Short Story Competition #5 Winning Entry

Written by Philippa Bower
Littlehampton UK

The Informer

Robin sat in the harsh light of the police interview room. The naked light bulb was swinging, causing shifting shadows on the slab-like face opposite him, making the detective look alternately bored and menacing. How did they get the bulb to swing? wondered Robin. There must be some sort of mechanism. He looked up and to his surprise he saw that there was no swinging light bulb, just a round neon light screwed to the ceiling. He must get a grip.

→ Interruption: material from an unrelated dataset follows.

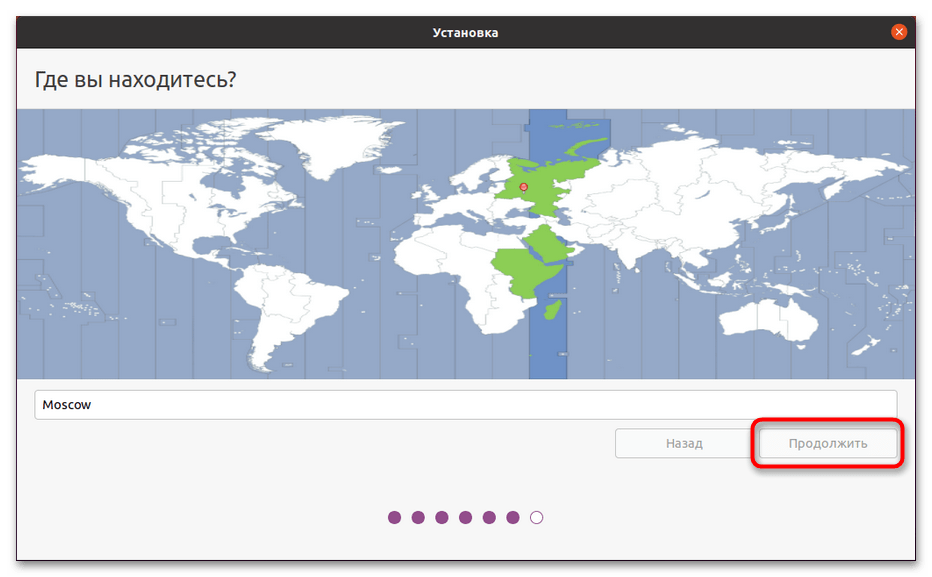Close the Установка installer window
The height and width of the screenshot is (577, 932).
pos(899,32)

The detective had been writing down his name and address, now he looked up. “You say your father is responsible for a murder?” he said, his voice flat and uninterested.
“Yes,” said Robin eagerly. “That prostitute who went missing. It was my father who did it. He made me help bury the body.” Robin’s mind went back to that terrible evening, shovelling soil in the dusk, his father’s figure looming over him dark, menacing, blocking out the stars. “I tried to say no, I really did, but he hit me over the back with a spade and made me dig.”

“Tell me about the body,” said the detective.

“It was a girl, she was naked,” Robin paused and gulped, distressed by the memory of what he had been forced to do next. “We carried her out of the back door but she was heavy, my father has a bad back so he made me drag her down the garden path.”
The detective shook his head. “I need more details, things I can verify. You could be making all this up.”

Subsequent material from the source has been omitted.